◆ Work instructions: Give again, word for word, every line in the entries below from the line with "You are a computer-use" up to and including the line with "Instruction: Click the", and no other line.

*** Data for the task

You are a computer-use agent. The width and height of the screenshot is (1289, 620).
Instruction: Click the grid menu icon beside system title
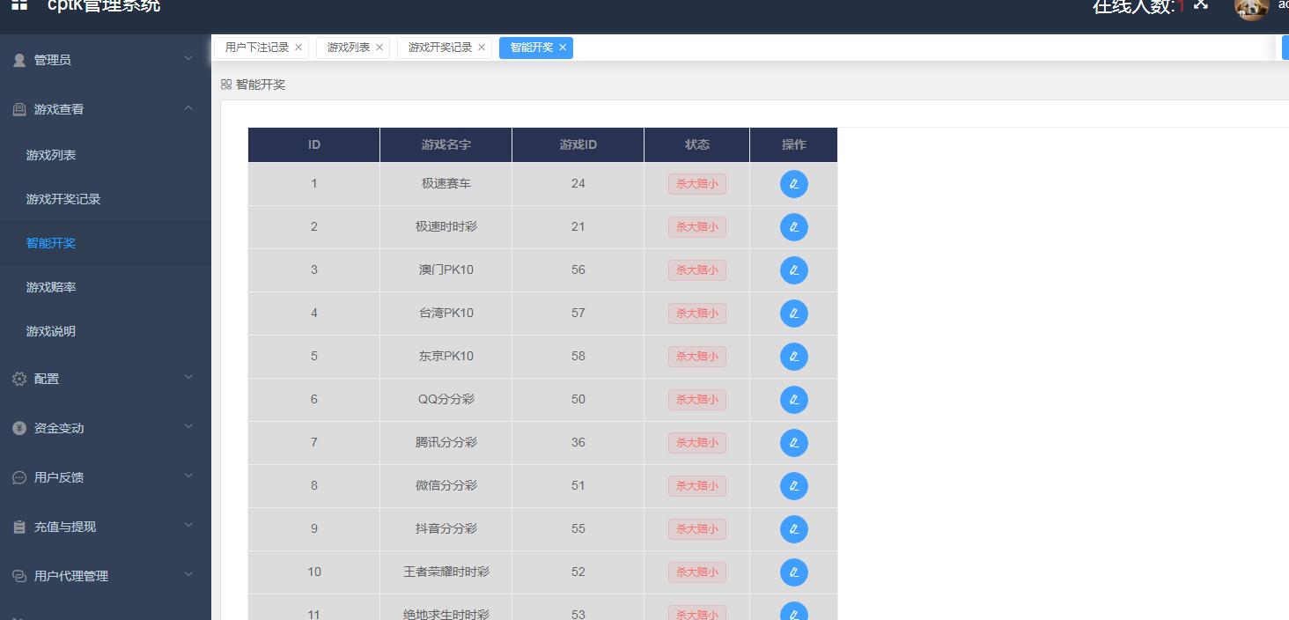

******
*** Data for the task

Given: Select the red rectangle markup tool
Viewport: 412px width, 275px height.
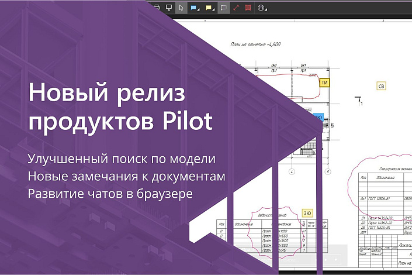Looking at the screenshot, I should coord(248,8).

******

◆ Response area:
You are a computer-use agent. The width and height of the screenshot is (1289, 620).
Instruction: Click the grid menu icon beside system title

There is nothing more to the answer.